Instructions for the task
Search each line below for "computer", then return the lines where it appears.

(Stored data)
↓
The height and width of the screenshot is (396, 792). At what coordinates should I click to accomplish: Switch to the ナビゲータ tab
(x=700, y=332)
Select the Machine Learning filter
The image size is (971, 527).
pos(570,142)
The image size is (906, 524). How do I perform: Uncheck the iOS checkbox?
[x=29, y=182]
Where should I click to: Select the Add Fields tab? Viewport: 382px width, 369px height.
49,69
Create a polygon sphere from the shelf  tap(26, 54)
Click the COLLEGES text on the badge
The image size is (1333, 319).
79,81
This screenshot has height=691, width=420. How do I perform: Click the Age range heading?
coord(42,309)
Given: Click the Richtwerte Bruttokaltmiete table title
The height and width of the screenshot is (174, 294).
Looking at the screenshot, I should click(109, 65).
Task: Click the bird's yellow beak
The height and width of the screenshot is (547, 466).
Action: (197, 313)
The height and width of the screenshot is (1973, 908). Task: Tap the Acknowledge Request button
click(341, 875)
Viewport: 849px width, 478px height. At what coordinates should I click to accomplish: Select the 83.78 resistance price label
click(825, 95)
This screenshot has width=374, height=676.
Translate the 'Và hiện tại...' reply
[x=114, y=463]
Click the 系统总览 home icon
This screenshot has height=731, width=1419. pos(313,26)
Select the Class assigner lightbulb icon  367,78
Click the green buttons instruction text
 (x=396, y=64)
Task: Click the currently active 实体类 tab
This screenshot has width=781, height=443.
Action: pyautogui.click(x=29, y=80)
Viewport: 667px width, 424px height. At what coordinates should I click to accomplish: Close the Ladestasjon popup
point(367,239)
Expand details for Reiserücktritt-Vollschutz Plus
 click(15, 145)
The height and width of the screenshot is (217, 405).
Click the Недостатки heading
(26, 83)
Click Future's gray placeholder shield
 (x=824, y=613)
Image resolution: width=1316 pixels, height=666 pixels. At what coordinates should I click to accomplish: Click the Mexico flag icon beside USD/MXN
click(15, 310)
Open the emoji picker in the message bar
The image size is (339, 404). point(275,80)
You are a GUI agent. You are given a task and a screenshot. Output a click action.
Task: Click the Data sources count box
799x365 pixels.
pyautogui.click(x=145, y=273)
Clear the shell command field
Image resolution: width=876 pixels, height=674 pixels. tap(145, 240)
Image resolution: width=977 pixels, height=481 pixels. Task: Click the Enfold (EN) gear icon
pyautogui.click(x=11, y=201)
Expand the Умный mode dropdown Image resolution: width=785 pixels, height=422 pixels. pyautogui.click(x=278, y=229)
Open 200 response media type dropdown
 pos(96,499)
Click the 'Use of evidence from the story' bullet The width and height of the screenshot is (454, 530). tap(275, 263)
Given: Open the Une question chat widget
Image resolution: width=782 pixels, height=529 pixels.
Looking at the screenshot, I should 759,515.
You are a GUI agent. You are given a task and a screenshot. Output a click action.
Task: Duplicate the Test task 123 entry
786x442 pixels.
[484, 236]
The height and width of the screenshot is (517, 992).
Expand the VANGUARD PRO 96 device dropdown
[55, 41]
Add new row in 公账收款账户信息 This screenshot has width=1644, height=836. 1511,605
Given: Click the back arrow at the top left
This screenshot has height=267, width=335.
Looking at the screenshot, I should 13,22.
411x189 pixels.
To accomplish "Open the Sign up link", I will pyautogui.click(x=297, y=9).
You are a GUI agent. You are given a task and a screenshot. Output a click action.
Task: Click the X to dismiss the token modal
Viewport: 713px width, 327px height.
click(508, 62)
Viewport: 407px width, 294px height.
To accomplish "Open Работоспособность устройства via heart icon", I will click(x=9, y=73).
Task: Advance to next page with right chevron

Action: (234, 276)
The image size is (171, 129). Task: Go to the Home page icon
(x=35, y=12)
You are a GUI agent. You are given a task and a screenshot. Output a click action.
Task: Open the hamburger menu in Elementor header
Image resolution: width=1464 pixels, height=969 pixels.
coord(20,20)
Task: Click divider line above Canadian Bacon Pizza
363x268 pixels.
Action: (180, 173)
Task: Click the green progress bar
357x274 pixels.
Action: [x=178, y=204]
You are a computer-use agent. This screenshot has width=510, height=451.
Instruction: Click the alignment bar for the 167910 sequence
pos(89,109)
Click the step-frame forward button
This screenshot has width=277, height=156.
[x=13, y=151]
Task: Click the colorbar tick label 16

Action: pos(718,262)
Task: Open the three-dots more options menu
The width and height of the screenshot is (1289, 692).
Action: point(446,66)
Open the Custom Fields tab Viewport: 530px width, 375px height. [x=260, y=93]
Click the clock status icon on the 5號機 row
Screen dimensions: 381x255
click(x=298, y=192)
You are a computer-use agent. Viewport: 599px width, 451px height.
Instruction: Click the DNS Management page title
↑
Answer to this problem
You are a computer-use agent. This screenshot has width=510, height=451.
You are a computer-use agent. Viewport: 599px width, 451px height.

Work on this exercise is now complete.